** Opening Dataset content block **

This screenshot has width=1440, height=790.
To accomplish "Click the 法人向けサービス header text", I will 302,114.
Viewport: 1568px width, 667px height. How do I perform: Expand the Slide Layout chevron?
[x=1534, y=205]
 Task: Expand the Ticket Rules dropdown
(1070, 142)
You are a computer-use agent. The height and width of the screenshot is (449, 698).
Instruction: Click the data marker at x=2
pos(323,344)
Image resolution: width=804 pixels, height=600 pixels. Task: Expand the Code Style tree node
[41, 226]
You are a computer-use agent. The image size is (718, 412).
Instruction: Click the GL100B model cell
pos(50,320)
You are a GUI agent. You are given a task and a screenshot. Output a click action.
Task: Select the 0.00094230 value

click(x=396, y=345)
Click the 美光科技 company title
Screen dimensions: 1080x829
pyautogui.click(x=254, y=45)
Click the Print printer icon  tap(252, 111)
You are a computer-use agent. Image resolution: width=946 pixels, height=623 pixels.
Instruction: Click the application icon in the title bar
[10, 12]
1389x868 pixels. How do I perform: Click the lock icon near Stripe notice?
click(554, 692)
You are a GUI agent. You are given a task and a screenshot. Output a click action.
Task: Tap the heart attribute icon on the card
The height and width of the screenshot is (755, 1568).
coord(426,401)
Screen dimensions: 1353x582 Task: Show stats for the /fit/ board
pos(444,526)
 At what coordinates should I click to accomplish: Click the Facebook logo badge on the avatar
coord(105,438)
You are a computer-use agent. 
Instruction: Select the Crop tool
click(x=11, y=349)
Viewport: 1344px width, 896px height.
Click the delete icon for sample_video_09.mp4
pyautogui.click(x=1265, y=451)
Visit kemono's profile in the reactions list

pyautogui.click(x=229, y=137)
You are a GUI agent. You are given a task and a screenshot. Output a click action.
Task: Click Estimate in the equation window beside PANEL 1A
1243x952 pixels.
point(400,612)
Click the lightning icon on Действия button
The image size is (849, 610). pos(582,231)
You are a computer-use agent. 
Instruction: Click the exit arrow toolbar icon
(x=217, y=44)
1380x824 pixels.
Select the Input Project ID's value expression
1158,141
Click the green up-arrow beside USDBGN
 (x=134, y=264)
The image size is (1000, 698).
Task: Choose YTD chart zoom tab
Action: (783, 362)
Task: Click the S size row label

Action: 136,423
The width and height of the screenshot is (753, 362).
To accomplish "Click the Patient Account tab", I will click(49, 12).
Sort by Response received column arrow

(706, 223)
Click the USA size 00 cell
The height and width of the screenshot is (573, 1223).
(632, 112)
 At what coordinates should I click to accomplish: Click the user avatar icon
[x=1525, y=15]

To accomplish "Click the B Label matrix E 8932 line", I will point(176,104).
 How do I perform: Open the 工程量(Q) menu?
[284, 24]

** Closing Dataset content block **

Goal of the exercise: Can you reproduce all the material exactly?

Your response:
This screenshot has width=1440, height=790.
To accomplish "Click the 法人向けサービス header text", I will 302,114.
Viewport: 1568px width, 667px height. How do I perform: Expand the Slide Layout chevron?
[x=1534, y=205]
 Task: Expand the Ticket Rules dropdown
(1070, 142)
You are a computer-use agent. The height and width of the screenshot is (449, 698).
Instruction: Click the data marker at x=2
pos(323,344)
Image resolution: width=804 pixels, height=600 pixels. Task: Expand the Code Style tree node
[41, 226]
You are a computer-use agent. The image size is (718, 412).
Instruction: Click the GL100B model cell
pos(50,320)
You are a GUI agent. You are given a task and a screenshot. Output a click action.
Task: Select the 0.00094230 value

click(x=396, y=345)
Click the 美光科技 company title
Screen dimensions: 1080x829
pyautogui.click(x=254, y=45)
Click the Print printer icon  tap(252, 111)
You are a computer-use agent. Image resolution: width=946 pixels, height=623 pixels.
Instruction: Click the application icon in the title bar
[10, 12]
1389x868 pixels. How do I perform: Click the lock icon near Stripe notice?
click(554, 692)
You are a GUI agent. You are given a task and a screenshot. Output a click action.
Task: Tap the heart attribute icon on the card
The height and width of the screenshot is (755, 1568).
coord(426,401)
Screen dimensions: 1353x582 Task: Show stats for the /fit/ board
pos(444,526)
 At what coordinates should I click to accomplish: Click the Facebook logo badge on the avatar
coord(105,438)
You are a computer-use agent. 
Instruction: Select the Crop tool
click(x=11, y=349)
Viewport: 1344px width, 896px height.
Click the delete icon for sample_video_09.mp4
pyautogui.click(x=1265, y=451)
Visit kemono's profile in the reactions list

pyautogui.click(x=229, y=137)
You are a GUI agent. You are given a task and a screenshot. Output a click action.
Task: Click Estimate in the equation window beside PANEL 1A
1243x952 pixels.
point(400,612)
Click the lightning icon on Действия button
The image size is (849, 610). pos(582,231)
You are a computer-use agent. 
Instruction: Click the exit arrow toolbar icon
(x=217, y=44)
1380x824 pixels.
Select the Input Project ID's value expression
1158,141
Click the green up-arrow beside USDBGN
 (x=134, y=264)
The image size is (1000, 698).
Task: Choose YTD chart zoom tab
Action: (783, 362)
Task: Click the S size row label

Action: 136,423
The width and height of the screenshot is (753, 362).
To accomplish "Click the Patient Account tab", I will click(49, 12).
Sort by Response received column arrow

(706, 223)
Click the USA size 00 cell
The height and width of the screenshot is (573, 1223).
(632, 112)
 At what coordinates should I click to accomplish: Click the user avatar icon
[x=1525, y=15]

To accomplish "Click the B Label matrix E 8932 line", I will point(176,104).
 How do I perform: Open the 工程量(Q) menu?
[284, 24]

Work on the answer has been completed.